Whipping cream seems like a little bit of a no brainer right? Put cream in a bowl and whip with a whisk until it is thick. I always have you covered when it comes to Baking Basics.
However, it seems to be one thing that the Bold Baking Community struggles with and for good reason. In every country, cream is different. It comes in different forms and is called different things.
There is whipping cream, single cream, heavy cream and so on. It is a bit over whelming to be honest and you want to make use you buy the right cream because it is an expensive ingredients and you don’t want to mess it up.

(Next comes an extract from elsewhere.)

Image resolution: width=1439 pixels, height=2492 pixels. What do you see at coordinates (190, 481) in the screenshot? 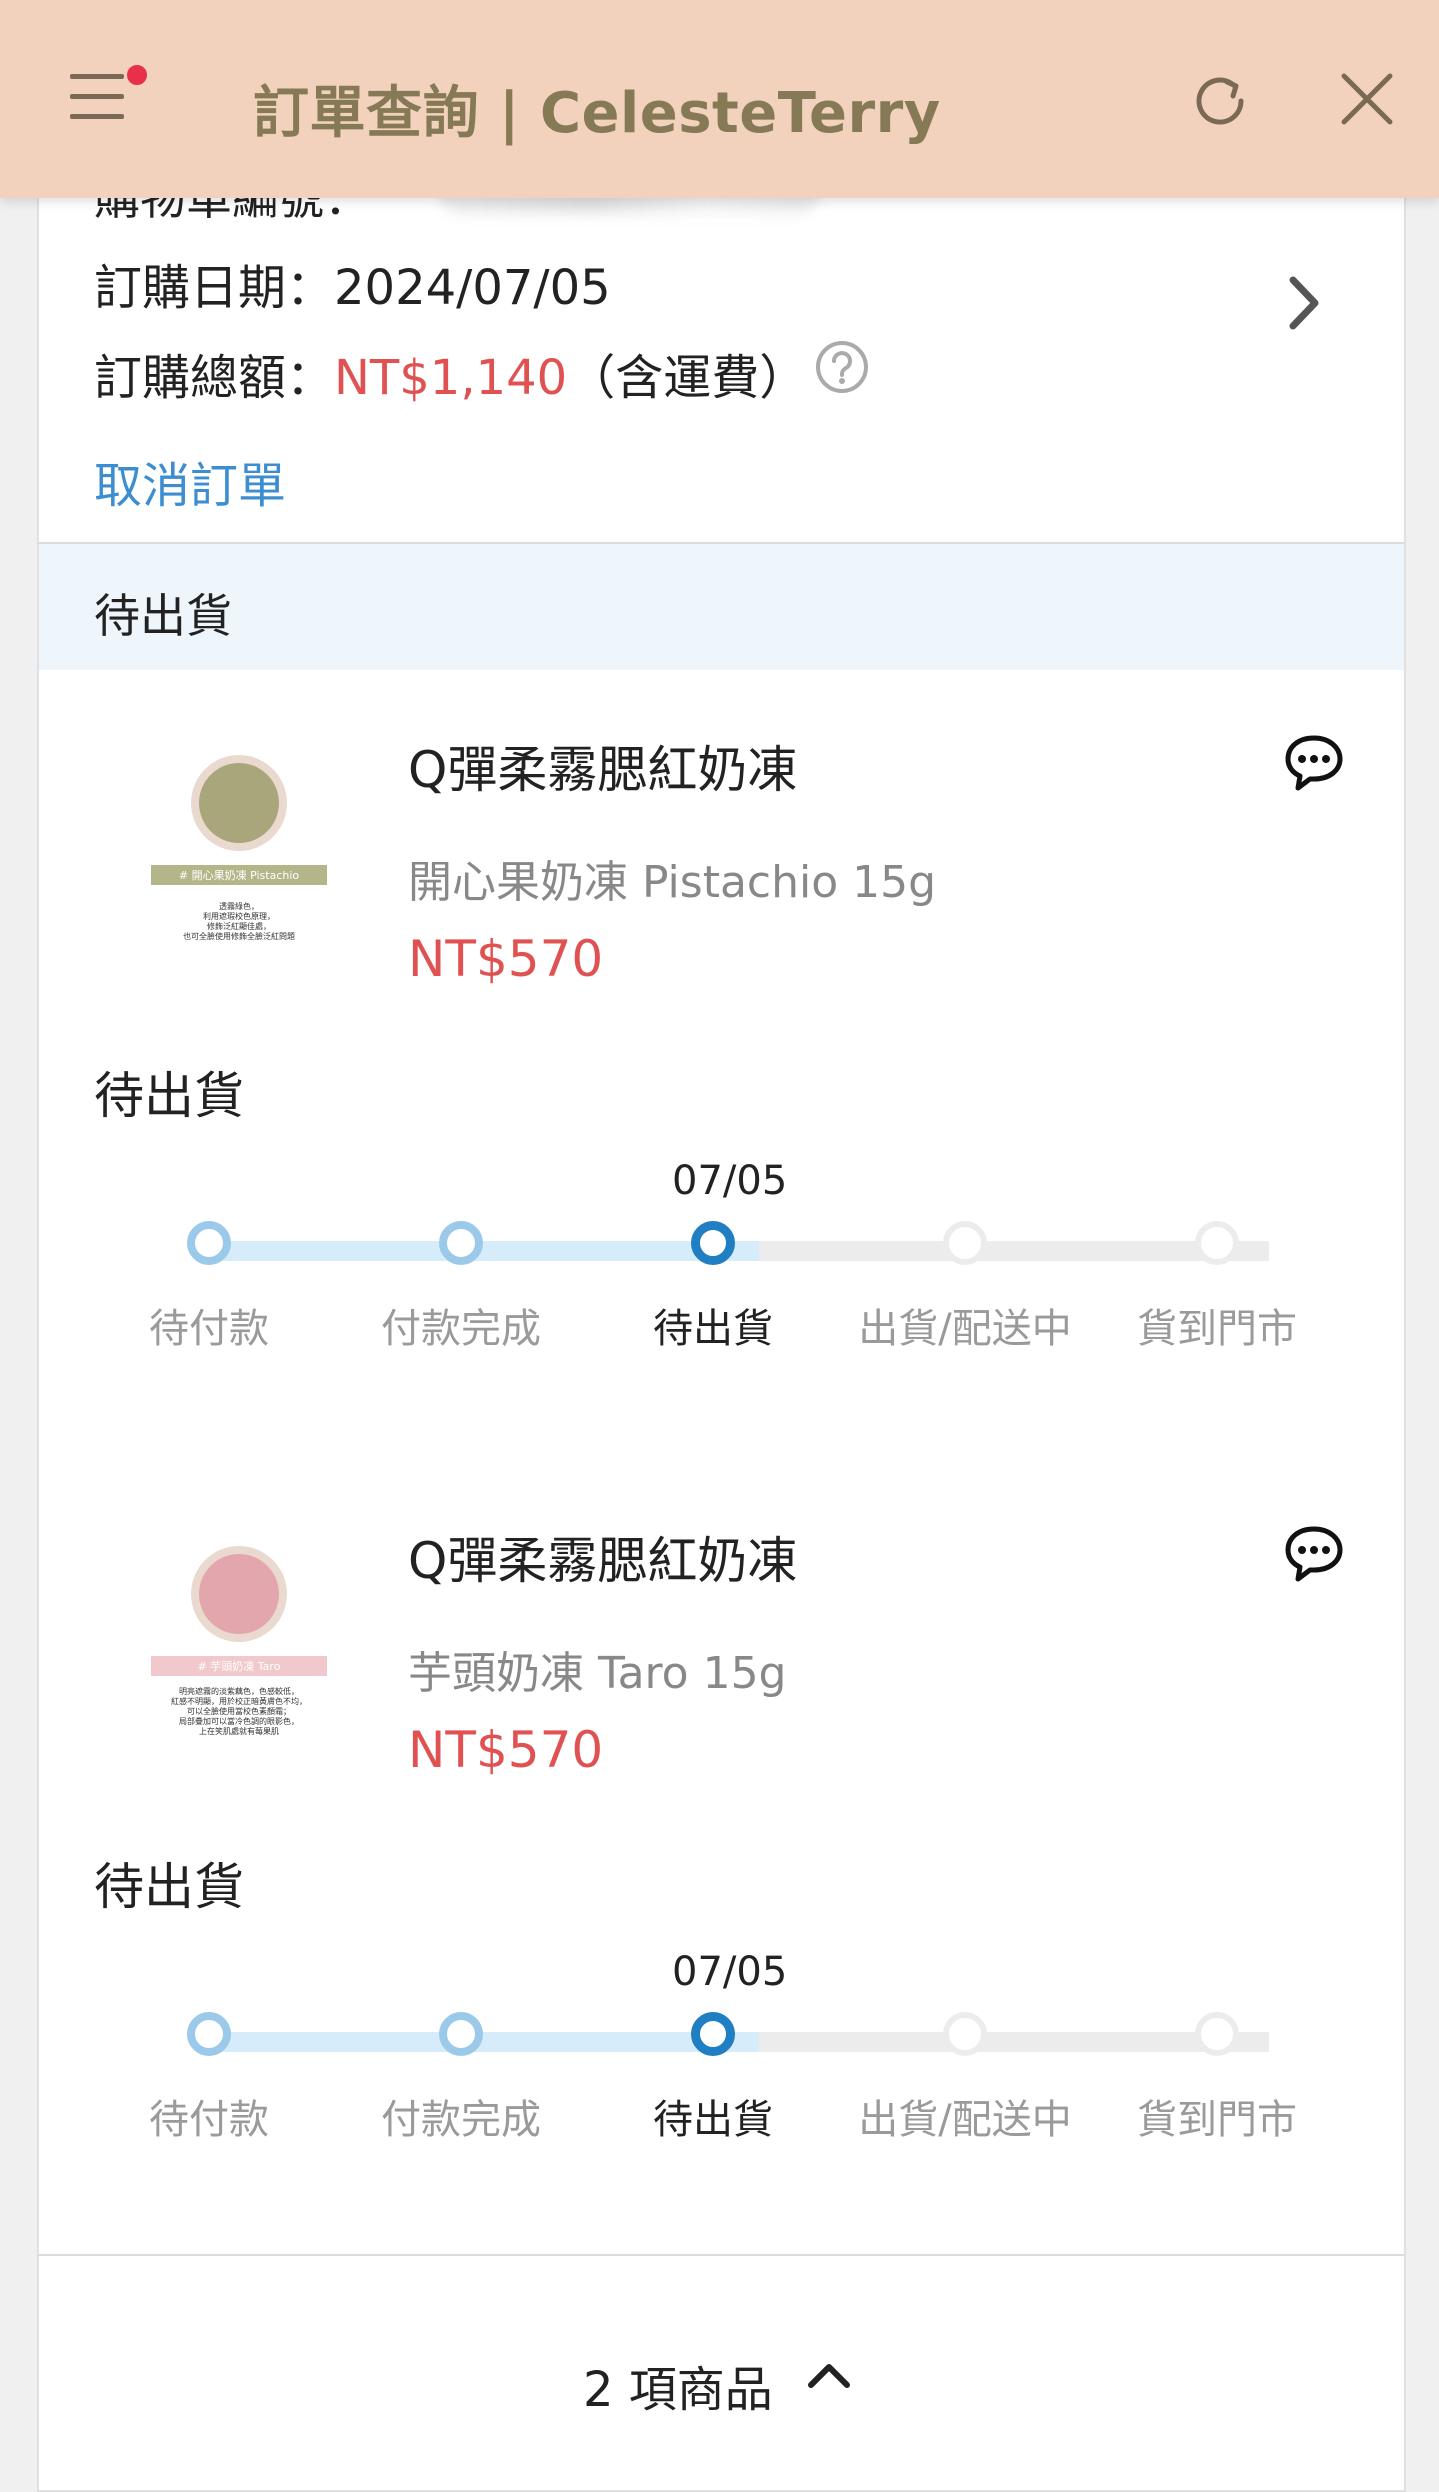
I see `cancel-order-link: 取消訂單` at bounding box center [190, 481].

Do you have trouble making my No Machine Ice Cream? I hear a lot that when trying to whip cream for my ice cream that it over whips. The only way to stop this from happening is to teach you what you need to look for as you are whipping. By knowing just by looking at the cream is a skill you can easily learn. Watch the video below where I show you where to stop and how not to over whip cream.
Here are a few countries where I know which cream works best for whipping:
- UK: Whipping Cream
- Netherlands: Slagroom
- Philippines: Whipped cream or heavy cream
How to Whip Cream Successfully:
1. Use cold cream – Cream has to be cold to whip. If it is not cold from the fridge it is very hard to get it to whip to stiff peaks.
2. Chill your bowl – If you live in a particularly warm or humid climate, chill your bowl in the fridge. This will help the cream to stay cold while whipping.
3. Under whip rather than over whip – If you are making my 2 Ingredient No Machine Ice Cream and are worried if you have whipped it too much, then stop whipping. It’s better to under whip then over whip. Over whipping cream can separate and make butter.
4. Keep a close eye – Never walk away from a machine while cream is whipping or you will make butter. Once it eventually starts to thicken it will thicken quite fast.
5. Watch my How To Video – This will show you what you should be looking for when whipping cream and also when you should stop whipping.
Do you know how many things you can make homemade like Condensed Milk, DIY All Natural Food Coloring and Rolled Fondant to name a few. You can find all of my Bold Baking Basics here.

Learn how to Make Whipped Cream perfectly every time for all of your baking desserts including my two ingredient No Machine Homemade Ice Cream!
Author: Gemma Stafford
Servings: 4 cups
Ingredients
- 2 cups (16fl oz/480 ml) heavy whipping cream (36% fat content)
Instructions
For Soft Peaks
Using a stand mixer or an electric hand mixer, whip the cream in a large bowl on high speed until soft peaks form, about 3 minutes. This is the perfect texture to serve on the side of a dessert or on top of a drink.
For Stiff Peaks
Whip for about 4 minutes on high speed. This texture is great for piping and frosting/cake decorating.
Cover and store whipped cream in the fridge for up to 48 hours. If the cream has softened over time you can whip it up again briefly.